MANAGEMENT SKILL TRANSFERABILITY
Mental Imagery in management development
A promising method to limit the problem of skill transferability
Issue Date - 15/12/2011
Despite the presence of numerous leadership development programs, one of the most daunting tasks facing corporations is the transferability of skill. Mental imagery offers some hope.
A major problem with the development of managers or executives is the transfer of skills. This refers to how skills that are meant to be developed during training (that can, for example, stretch to two or three days in an executive development centre) are transferred in actual work activities. For instance, it is very usual for middle level managers to attend leadership training programs. Will these managers actually use what they have learnt in the leadership course to manage their subordinates or to deal with colleagues and superiors when they are back to their workplace? Unfortunately, the answer is not even halfheartedly positive. There are many reasons for not being able to apply theory in practice. But one of the major reasons is insufficient rehearsal of the behaviours (i.e. ways to act) we are supposed to learn during training in real situations. We consciously know what we must do, but we are not sufficiently familiar with the execution part of it. And when we return to work, we find that there is usually no opportunity for trials. Hence, we abandon the idea of using the new techniques and we revert back to the ways we, and the others (subordinates, colleagues, superiors), are comfortable with.
To provide an illustration, imagine someone learning to play tennis. This person goes to the tennis court, where trainers put up a very impressive PowerPoint presentation which talks about the art of playing tennis in detail (serve, left and right hand drive, feet motion and movement, ascending to the net et al). And this process is complimented brilliantly well linking it to the legacy of tennis champions. Does this mean that this individual now knows everything about tennis, and therefore can play tennis very well? To be more precise, the protagonist is physically fit and strong can he/she compete head on with a champion? Evidently no. After such a training course, it is unlikely that anyone will be able to gain even a single point against an average tennis player. The simple reason is that our aspiring tennis player may know tennis very well in theory, but has not had any opportunity to apply this knowledge to practice in a way that this becomes part of his or her unconscious repertoire of behaviours. On the other hand, it is very likely that our aspiring champion will score very well during theoretical evaluations. But in terms of applicability or transferability of skills, the course will certainly claim no laurels.
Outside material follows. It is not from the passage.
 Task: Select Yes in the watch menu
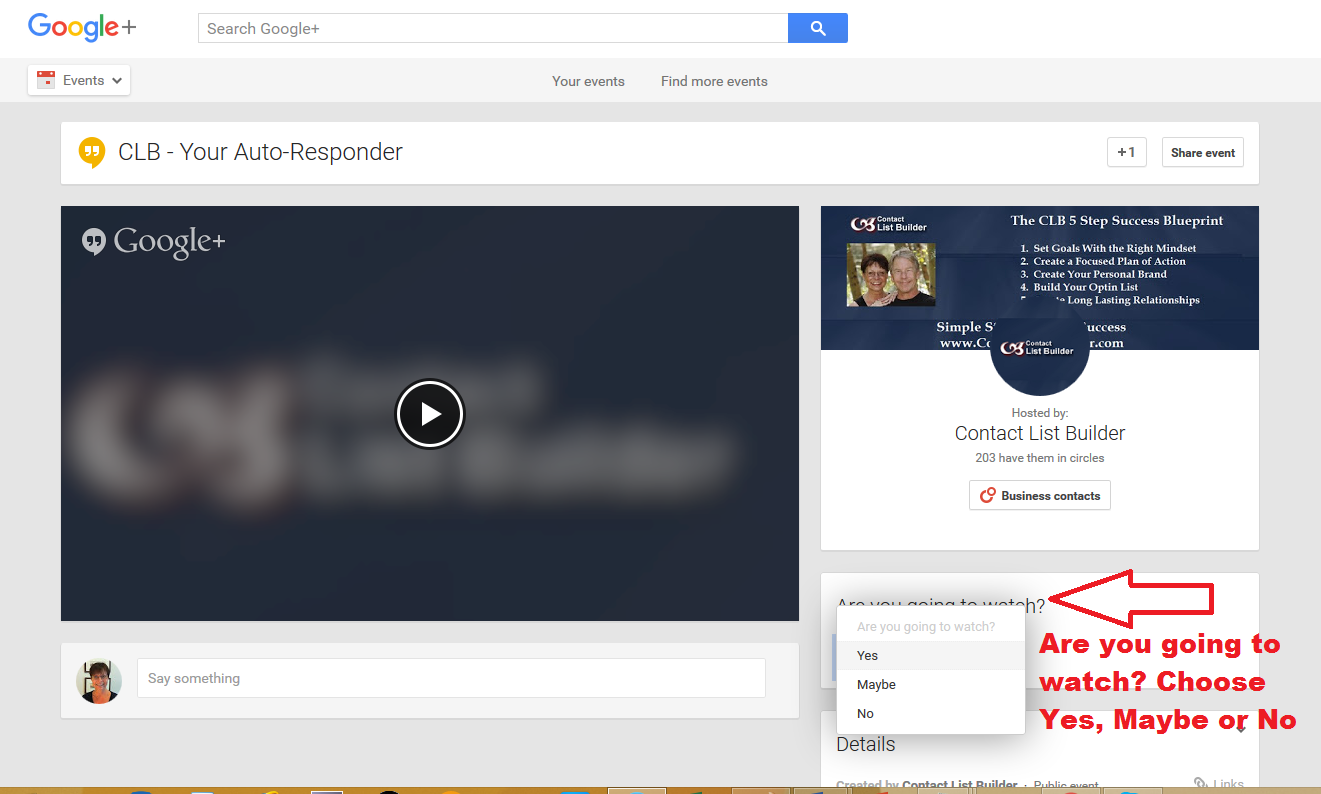tap(867, 656)
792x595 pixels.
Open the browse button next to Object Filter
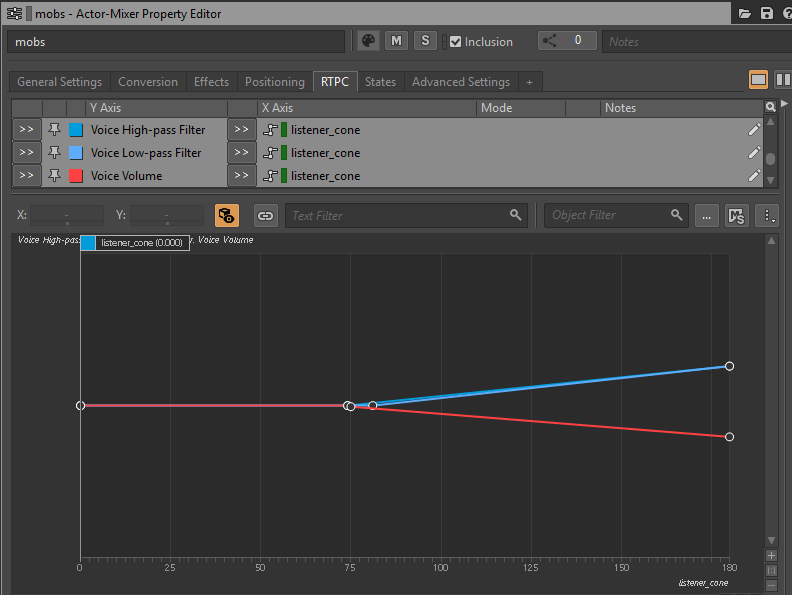(707, 215)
Our simplistic yet appropriate example illustrates the issue of ‘transferability of skills’. This problem is especially pronounced in management and executive development, mostly in the critical areas of leading and managing relationships with others. These are so called ‘soft’ skills – sometimes also referred to as ‘people’ or ‘interpersonal’ skills – where one, simply being consciously aware of what he or she must do is not sufficient for actually doing it well (in other terms, for achieving results). The reason there is a problem with transferability of training in the domain of ‘soft’ skills is that effective leadership or people management requires a consistent display of particular behaviours, ability to perceive others in certain ways, and interpersonal approaches that we may of but need substantial practice in order to display these in a natural and consistent manner. Successful interaction with others is a function of personality of the person and of others coupled with environmental constraints (for example, the culture of the organisation, the situation in which we are placed).
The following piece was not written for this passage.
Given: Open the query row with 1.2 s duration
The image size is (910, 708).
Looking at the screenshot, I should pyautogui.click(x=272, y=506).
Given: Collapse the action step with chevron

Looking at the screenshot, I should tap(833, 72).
The ‘Mental Imagery’ technique offers promise in reducing the gap between what is learnt in leadership training and what is actually applied at the work place. Mental imagery training means that the individual ‘mentally’ or visually executes the patterns of behaviour he or she is meant to learn. This can be done as many times as it is needed, so it becomes “imprinted” into the repertoire of naturally executed behavioural patterns (behaviours we do not need to make any conscious calculation in order to execute). This means that conditions in the workplace pose much less of a difficulty for implementation of these behavioural patterns (talking in simple terms about our visions, being overtly encouraging to people), because acting in these ways is now part of our nature.
Mental imagery training in leadership has been inspired by the training of athletes. Experiments have shown that for the brain, there is no difference between physically performing an act and thinking of performing it under conditions of strong concentration (this means strong involvement of emotion and senses as well). A dramatic illustration of this phenomenon is the presence of scientific research which proves that thinking intensely about engaging in weight-lifting increases our muscle mass in the same way as actually lifting weights does!
Of course, the incorporation of mental imagery techniques in leadership training or in training for other ‘soft’ skills, requires careful design and adaptation of the learning material. It also requires very strong involvement from both the leadership coach as well as the executive. This is because the learner must be fully engrossed in the situation (cognitively, emotionally and sensually), in order to concentrate rigorously. Nevertheless, considering the shortage of leadership skills and the demand for such behavioural patter in today’s competitive environment, this technique promises to reduce the gap between training and transfer of skills acquired.